----- AVAILABLE DATA

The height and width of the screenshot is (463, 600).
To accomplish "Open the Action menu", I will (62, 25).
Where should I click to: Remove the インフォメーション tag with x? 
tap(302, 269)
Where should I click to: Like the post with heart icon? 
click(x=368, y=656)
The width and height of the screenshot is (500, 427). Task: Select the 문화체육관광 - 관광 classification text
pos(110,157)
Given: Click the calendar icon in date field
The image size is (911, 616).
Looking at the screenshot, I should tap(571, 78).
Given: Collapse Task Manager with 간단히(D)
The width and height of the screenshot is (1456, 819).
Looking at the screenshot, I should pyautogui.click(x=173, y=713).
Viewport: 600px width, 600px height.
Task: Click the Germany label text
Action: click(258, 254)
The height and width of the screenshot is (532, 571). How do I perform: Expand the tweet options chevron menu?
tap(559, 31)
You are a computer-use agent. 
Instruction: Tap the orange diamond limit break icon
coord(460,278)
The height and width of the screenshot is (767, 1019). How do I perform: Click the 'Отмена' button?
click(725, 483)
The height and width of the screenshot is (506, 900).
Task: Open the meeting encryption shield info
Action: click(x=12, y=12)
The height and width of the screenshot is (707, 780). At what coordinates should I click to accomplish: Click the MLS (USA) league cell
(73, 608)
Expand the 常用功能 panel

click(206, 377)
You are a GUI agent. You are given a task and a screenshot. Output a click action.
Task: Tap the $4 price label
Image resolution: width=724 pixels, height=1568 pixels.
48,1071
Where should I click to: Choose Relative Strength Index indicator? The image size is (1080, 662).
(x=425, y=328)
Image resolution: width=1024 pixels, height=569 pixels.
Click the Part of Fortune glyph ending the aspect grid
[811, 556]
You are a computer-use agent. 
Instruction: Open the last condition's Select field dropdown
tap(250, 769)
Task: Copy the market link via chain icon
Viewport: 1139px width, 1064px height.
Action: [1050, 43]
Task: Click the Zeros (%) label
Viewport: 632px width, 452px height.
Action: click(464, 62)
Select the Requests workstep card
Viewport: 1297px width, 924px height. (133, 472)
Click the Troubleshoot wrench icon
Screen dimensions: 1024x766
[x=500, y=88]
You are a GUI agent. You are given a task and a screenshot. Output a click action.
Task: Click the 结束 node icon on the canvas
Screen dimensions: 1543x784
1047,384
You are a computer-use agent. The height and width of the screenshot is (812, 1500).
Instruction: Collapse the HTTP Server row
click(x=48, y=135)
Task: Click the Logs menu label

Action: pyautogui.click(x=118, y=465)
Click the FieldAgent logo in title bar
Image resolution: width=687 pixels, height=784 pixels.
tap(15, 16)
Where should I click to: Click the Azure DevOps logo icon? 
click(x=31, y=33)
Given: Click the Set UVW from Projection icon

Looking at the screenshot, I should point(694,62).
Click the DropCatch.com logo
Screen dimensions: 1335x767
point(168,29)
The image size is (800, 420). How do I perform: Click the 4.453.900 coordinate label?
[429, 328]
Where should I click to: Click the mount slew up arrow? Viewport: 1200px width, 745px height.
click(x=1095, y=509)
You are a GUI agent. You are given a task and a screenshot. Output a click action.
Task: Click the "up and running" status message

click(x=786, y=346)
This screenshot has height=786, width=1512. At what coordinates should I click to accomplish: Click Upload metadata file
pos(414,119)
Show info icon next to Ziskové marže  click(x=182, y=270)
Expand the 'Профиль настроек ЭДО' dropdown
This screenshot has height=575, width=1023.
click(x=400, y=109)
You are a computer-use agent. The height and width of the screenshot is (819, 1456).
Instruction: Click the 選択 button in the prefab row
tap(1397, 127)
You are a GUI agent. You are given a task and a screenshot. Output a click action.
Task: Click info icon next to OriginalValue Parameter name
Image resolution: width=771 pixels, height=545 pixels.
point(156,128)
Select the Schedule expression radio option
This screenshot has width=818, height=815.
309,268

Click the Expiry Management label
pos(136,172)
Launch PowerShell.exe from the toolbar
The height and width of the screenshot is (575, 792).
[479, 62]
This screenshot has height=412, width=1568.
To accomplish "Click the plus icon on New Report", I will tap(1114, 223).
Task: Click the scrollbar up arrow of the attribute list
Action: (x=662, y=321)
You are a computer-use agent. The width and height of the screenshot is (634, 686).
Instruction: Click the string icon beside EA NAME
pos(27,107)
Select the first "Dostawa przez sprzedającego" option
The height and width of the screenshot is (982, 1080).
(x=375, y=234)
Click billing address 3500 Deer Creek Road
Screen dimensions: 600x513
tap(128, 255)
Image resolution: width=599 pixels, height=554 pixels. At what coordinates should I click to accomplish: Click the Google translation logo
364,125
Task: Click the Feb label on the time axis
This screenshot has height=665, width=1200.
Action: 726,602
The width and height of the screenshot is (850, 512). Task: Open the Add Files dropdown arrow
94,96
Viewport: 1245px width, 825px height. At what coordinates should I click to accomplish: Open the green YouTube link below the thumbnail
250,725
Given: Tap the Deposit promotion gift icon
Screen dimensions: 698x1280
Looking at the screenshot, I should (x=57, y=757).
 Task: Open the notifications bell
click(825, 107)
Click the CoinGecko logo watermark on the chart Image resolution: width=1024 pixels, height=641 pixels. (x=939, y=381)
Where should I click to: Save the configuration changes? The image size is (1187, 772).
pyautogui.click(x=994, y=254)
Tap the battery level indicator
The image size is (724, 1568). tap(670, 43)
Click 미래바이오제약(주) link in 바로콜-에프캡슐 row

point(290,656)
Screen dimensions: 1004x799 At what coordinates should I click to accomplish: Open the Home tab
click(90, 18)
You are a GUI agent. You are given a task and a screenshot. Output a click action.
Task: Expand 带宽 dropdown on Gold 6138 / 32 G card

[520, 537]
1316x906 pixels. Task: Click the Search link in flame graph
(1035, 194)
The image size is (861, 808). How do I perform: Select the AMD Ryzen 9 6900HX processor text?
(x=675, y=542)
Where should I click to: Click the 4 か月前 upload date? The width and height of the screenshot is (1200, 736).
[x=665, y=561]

----------

» THE REQUEST
Print the lines of the records exactly as they appear, from the start of the records through the line containing "click(x=368, y=656)", with both ends included.

» WORKED SOLUTION
The height and width of the screenshot is (463, 600).
To accomplish "Open the Action menu", I will (62, 25).
Where should I click to: Remove the インフォメーション tag with x? 
tap(302, 269)
Where should I click to: Like the post with heart icon? 
click(x=368, y=656)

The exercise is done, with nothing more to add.